2021年1月 ボリビア経済情勢
令和3年2月9日
1 マクロ経済
(1)世界銀行による経済成長予測
世界銀行は,ボリビアの経済成長予測に関し,2021年度は3.9%,2022年度は3.5%の見通しを立てた。2021年のラテンアメリカ全体に関しては,3.5%の成長率を見込んでいる。一方で,実際の経済成長は,パンデミック,ワクチン接種の拡大及び各国の経済再活性化政策に依存していると述べた。また,ラテンアメリカ・カリブ経済委員会(CEPAL)は,ボリビアの経済成長予測に関し,5.1%の見通しを立てており,アルゼンチンとブラジルの経済回復が重要であるとの見方を示している。
(2)インフレ率
国立統計局(INE)によれば,2020年1月から同年12月にかけての消費者物価指数は,0.67%であった。同局は,指数微増の要因を保健衛生用品及び教育関連機材の値上がりによるものと分析している。2 天然資源
(1)アルゼンチンへのガス輸出
2日,ボリビアYPFB社とアルゼンチンIEASE社は,第5次ガス売買契約を締結した。冬期は一日あたり1400万立方フィート,夏期は一日あたり800万立方フィートの取引量で,価格は100万BTUあたり6米ドルを下回る見込み。(2)ブラジルへのガス輸出
21日,ボリビアYPFB社とブラジルPetrobras社は,一時的特別売買契約を締結した。有効期限は,2021年2月28日までで,取引量は,一日あたり1400万立方フィートから2000立方フィートで,価格は100万BTUあたり6.5米ドルを見込んでいる。なお,今般の特別契約とは別に,第8次契約(2020年3月6日契約)も引き続き有効である。第8次契約は2026年までの契約となっており,6年間で40億米ドルから60億米ドルの歳入を見込んでいる。(3)天然ガス売買に関する分析
ラテンアメリカ・カリブ経済委員会によれば,2021年度のブラジルとアルゼンチンの経済回復がボリビアに大きな影響を与えるとみている。

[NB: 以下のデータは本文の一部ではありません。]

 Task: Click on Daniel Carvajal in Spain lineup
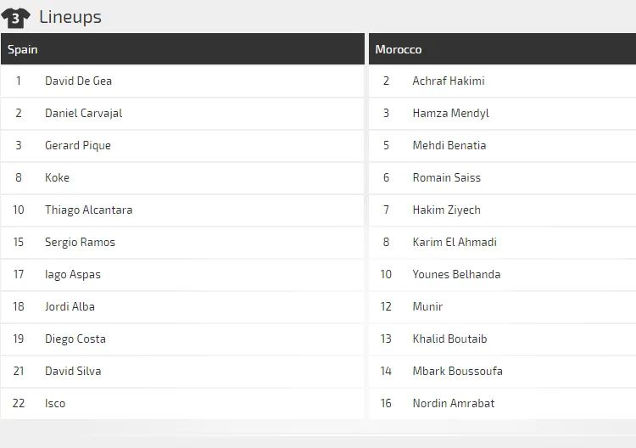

また,当地フビレオ財団はボリビアの天然ガス埋蔵量の減少を危惧しており,埋蔵量の増加を試みない限り,第6次契約ではさらに取引量が減少すると分析している。同財団は,取引量の減少に伴い炭化水素直接税(IDH)からの歳入が減少し,中央政府,自治体,大学及び国庫金への分配に影響を与えると指摘している。
(4)リチウム産業化の再活性化
11日,モリナ炭化水素大臣は,ボリビアリチウム公社(YLB)を通じ,ウユニ,コイパサ及びパストス・グランデス塩湖におけるリチウム関連の産業プラントを建設する旨述べた。3 その他
(1) 対外債務軽減の交渉
25日,チョケワンカ副大統領は,国連貿易開発会議(UNCTAD)第4期会合において,「パンデミックによる経済危機にかかる世界フォーラムを国連事務総長が招集することを提案したい」旨述べ,「対外債務の支払い,免除,再編,経済回復等を議題としたい」旨発言した。なお,パリー(Diego Pary)ボリビア国連常駐代表やリクテル(Jorge Lichter)大統領スポークスマンらも同様の趣旨のコメントを発表している。(2)ソブリン債の発行
当地経済アナリスト(Jose Gabriel Espinoza)は,アルセ政権が検討する30億米ドル分のソブリン債発行が困難であるとの分析を述べた。ペルー,パナマ及びコスタリカがソブリン債を発行したが,ボリビアの場合は,高リスク国として支払う利子が増大すると見込んでいる。なお,2020年9月,フィッチレーティングス社は,ボリビアのランキングをB+からBへと格下げし,ムーディーズ社のランキングもB1からB2へとランクダウンしている。